The mineral potpourris are the house’s most singular product and the one that most rewards sustained attention. Presented as dark, dense arrangements of plant matter and resin, they are meant to be placed in a room and left to work slowly over time, releasing their scent without heat or flame. This is a very old format — far older than the scented candle — and in Mad et Len’s hands it becomes something genuinely contemporary: an object that rewards patience and repays extended acquaintance.
The eau de parfum range, a more recent development, extends the house’s olfactory world into wearable form. Spirituelle and Terre Noire — the most recently launched — are now available in 100ml, and the house offers a discovery set for those who wish to explore the range before committing. It is, characteristically, an unpretentious and practical way to approach a collection that takes some time to know well.

“Mad et Len does what the best small houses do: it makes you smell things differently. After an hour in the Galerie Vivienne boutique, the world outside seems briefly, usefully, strange.”
The Setting
One of Paris’s Great Covered Passages
The Galerie Vivienne is one of the finest of the covered passages that Paris built in the early nineteenth century as sheltered alternatives to the open street — the predecessors, in a sense, of the modern shopping arcade, but more beautiful than almost anything that came after. The gallery runs between the rue Vivienne and the rue des Petits-Champs, two minutes’ walk from the Palais-Royal, and it is maintained with a care that many of its sister passages have not received. The mosaic floors are original; the glass roof has been restored; the atmosphere, on a quiet morning, is of a Paris that still knows how to take its time.
The other tenants of the gallery — an excellent wine shop, a fine antiquarian bookseller, a handful of specialist boutiques — complement Mad et Len rather than competing with it. A visit that begins at the fragrance house and moves through the gallery before emerging into the Palais-Royal gardens makes one of the more pleasurable hours Paris offers to those who are not in a hurry. The Bibliothèque Nationale de France’s Richelieu site, with its extraordinary reading rooms and exhibition spaces, is a short walk away; so is the Place des Victoires, one of the finest royal squares in the city.
Our View
The Vintage Voyagers France Perspective
Mad et Len sits at an interesting intersection for our clients: it is a contemporary house, founded in living memory, but it draws on materials, formats, and an aesthetic sensibility that connect it directly to the French craft tradition we seek out across all our itineraries. The mineral potpourri is a medieval format. The iron vessels recall the apothecary’s workshop. The scents — resin, earth, smoke, wax — are those of old buildings, old forests, old trades. There is nothing nostalgic about the house; it is entirely of the present. But it knows where it comes from.

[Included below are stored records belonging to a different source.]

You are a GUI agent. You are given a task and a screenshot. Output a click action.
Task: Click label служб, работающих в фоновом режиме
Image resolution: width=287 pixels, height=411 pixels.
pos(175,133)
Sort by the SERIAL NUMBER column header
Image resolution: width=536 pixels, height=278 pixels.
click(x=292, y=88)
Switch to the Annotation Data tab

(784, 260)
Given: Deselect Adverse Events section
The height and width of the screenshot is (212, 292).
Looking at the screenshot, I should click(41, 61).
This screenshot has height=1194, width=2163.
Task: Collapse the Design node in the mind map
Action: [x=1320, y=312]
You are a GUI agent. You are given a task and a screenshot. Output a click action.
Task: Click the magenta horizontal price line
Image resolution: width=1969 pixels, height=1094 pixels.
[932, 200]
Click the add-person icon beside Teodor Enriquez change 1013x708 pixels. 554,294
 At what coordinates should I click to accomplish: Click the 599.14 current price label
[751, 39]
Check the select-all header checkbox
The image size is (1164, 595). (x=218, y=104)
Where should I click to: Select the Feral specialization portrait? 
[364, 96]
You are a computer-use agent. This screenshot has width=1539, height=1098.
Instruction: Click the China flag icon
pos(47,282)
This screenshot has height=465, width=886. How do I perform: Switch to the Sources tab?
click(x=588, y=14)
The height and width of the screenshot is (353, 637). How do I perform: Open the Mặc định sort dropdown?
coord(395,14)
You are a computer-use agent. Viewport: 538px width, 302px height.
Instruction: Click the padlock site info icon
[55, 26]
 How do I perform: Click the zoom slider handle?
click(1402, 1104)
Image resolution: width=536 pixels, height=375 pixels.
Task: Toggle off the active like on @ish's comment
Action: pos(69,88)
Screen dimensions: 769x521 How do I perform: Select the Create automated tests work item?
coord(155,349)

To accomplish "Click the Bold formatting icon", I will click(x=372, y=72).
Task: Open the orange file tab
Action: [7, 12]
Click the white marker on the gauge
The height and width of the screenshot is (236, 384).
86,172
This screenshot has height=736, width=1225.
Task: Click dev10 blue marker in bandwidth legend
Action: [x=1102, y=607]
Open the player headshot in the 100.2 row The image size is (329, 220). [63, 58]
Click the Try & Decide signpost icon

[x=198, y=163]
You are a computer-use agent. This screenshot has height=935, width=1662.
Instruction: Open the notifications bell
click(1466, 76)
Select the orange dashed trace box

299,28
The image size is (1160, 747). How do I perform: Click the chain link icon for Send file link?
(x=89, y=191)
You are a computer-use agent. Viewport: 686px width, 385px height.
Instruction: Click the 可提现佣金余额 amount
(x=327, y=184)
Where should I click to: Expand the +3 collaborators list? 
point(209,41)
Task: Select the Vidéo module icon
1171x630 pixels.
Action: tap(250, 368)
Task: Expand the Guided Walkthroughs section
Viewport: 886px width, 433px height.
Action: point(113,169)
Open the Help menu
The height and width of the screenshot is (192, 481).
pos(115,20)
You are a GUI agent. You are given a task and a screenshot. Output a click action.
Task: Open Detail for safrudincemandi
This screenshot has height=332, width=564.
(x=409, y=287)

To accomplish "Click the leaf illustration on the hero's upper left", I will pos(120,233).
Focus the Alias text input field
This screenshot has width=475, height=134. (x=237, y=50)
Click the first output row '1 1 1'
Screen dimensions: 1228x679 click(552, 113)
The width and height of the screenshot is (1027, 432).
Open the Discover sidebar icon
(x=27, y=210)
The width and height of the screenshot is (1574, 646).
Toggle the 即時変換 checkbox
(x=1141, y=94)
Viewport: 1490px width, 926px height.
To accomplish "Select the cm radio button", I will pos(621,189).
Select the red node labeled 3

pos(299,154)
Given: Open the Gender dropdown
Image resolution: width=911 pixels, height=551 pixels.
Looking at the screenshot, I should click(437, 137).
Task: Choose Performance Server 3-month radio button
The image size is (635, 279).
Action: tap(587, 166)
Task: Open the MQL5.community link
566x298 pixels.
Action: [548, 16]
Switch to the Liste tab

We pair Mad et Len with the Galerie Vivienne itself as a destination, and with the Palais-Royal quarter more broadly, as part of an itinerary focused on the 1st and 2nd arrondissements — a part of Paris that rewards slow exploration on foot and contains, within a compact area, some of the most concentrated evidence of French material culture that the city offers. For clients traveling with a particular interest in fragrance, we can arrange time at both Mad et Len and Oriza L. Legrand on the same day: two houses that could not be more different in age, approach, and aesthetic, and that together give an unusually complete picture of what French perfumery, at its most serious, looks like.